A aquellas alturas ya estaban pendientes de la decisión del barbero todos los ojos de la taberna. Incluso desde otras mesas se oían voces que le reprochaban su indecisión.
– Bueno, vale. Vamos ahora mismo –contestó finalmente el barbero, sabedor de que al ceder se estaba dando por burlado.
Nadie tuvo en cuenta la resistencia del mendigo, ni siquiera el que lo agarró del brazo y lo sacó a la calle entre el barullo de los cuatro amigos y otros tantos parroquianos que por rencores antiguos quisieron participar de la burla para ejecutar su propia venganza. El barbero, que encabezaba el cortejo, abrió la puerta de la barbería a tientas, pues había muy poca luz en la calle, y encendió un candil que dejó en tinieblas el local. “Sentadlo en la silla”, dijo cuando entraron al mendigo, con el mismo tono que si hubiera dicho tendedlo en la mesa de sacrificios. “Así que un afeitaíto, ¿no? Bien, hombre, bien”, añadió luego dirigiéndose más que al mendigo a quienes lo traían a la fuerza, con las mismas palabras que solía dirigirse a la clientela aunque con las inflexiones de voz cambiadas, como si a renglón seguido hubiera pensado ahora os vais a enterar de lo que es un afeitaíto. Al mendigo se le heló la sangre. Y llevaba razón al temerse lo peor, pues el barbero, lejos de allanarse a la burla, quiso tomarse la revancha devolviendo el golpe en la única cara que tenía al alcance, que no era sino aquélla que iba a rasurar. Para ello, y aprovechándose de que la oscuridad dejaba impune la verdadera naturaleza de su acción, enjabonó la barba poco y a rodales y la rasuró luego con una cuchilla mellada que sólo utilizaba para quitarle el moho a la puerta y diseccionar saltamontes, escarabajos y mariposas. Los gritos del mendigo se oyeron en la otra punta del pueblo, apenas ahogados por las carcajadas de los vengativos amigos del barbero. “Cómo grita, el muy cabrón”, decían. “Ni que lo estuvieran capando”.

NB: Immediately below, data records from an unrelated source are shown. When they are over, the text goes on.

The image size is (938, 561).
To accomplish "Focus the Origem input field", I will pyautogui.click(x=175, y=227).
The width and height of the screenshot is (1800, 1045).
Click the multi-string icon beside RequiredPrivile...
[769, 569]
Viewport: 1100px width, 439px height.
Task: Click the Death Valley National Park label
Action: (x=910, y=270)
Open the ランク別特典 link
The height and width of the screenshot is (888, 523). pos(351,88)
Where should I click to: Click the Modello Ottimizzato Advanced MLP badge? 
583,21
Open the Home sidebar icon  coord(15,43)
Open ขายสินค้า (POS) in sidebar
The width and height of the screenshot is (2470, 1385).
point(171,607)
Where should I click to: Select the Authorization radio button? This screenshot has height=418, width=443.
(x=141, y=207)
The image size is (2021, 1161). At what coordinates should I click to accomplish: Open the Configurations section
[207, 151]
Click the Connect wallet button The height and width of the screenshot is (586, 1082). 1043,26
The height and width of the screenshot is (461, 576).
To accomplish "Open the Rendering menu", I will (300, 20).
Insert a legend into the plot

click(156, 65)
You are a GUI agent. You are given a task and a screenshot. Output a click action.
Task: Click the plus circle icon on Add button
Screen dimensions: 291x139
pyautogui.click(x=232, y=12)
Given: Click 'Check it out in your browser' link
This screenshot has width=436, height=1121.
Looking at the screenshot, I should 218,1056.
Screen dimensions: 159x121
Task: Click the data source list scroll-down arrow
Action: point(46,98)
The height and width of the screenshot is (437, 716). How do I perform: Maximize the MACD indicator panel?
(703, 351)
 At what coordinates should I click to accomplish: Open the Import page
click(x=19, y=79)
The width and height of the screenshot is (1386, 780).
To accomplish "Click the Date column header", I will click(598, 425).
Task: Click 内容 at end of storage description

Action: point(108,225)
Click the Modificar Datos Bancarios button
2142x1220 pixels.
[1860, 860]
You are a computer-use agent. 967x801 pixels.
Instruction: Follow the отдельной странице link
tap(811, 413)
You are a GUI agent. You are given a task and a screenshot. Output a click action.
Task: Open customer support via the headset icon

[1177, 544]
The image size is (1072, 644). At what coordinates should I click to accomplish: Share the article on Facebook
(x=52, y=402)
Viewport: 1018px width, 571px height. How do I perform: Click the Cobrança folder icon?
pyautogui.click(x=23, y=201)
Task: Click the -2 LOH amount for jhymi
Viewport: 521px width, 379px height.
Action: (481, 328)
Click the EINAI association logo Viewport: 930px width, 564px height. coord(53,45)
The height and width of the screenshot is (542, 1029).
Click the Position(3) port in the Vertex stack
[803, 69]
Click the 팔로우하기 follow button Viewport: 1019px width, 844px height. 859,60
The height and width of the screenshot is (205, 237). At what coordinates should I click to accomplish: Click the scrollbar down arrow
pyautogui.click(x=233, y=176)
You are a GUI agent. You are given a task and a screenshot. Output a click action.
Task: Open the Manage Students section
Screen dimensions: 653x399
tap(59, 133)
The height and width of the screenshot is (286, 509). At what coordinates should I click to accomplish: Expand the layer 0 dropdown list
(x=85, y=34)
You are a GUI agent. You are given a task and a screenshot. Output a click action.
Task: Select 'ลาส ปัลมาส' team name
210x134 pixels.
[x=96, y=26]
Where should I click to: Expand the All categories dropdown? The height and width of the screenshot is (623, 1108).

Nunca más se supo en el pueblo de aquel mendigo.
Dicen que al día siguiente, estando los amigos jugando al dominó en la taberna de costumbre, oyeron los alaridos de un perro, torturado a patadas por una pandilla de adolescentes mostrencos.
– ¿Qué le pasará a ese perro? –preguntó el barbero como si tal cosa.
– Que lo están afeitando de balde –contestó el amigo que había urdido la trama del día anterior.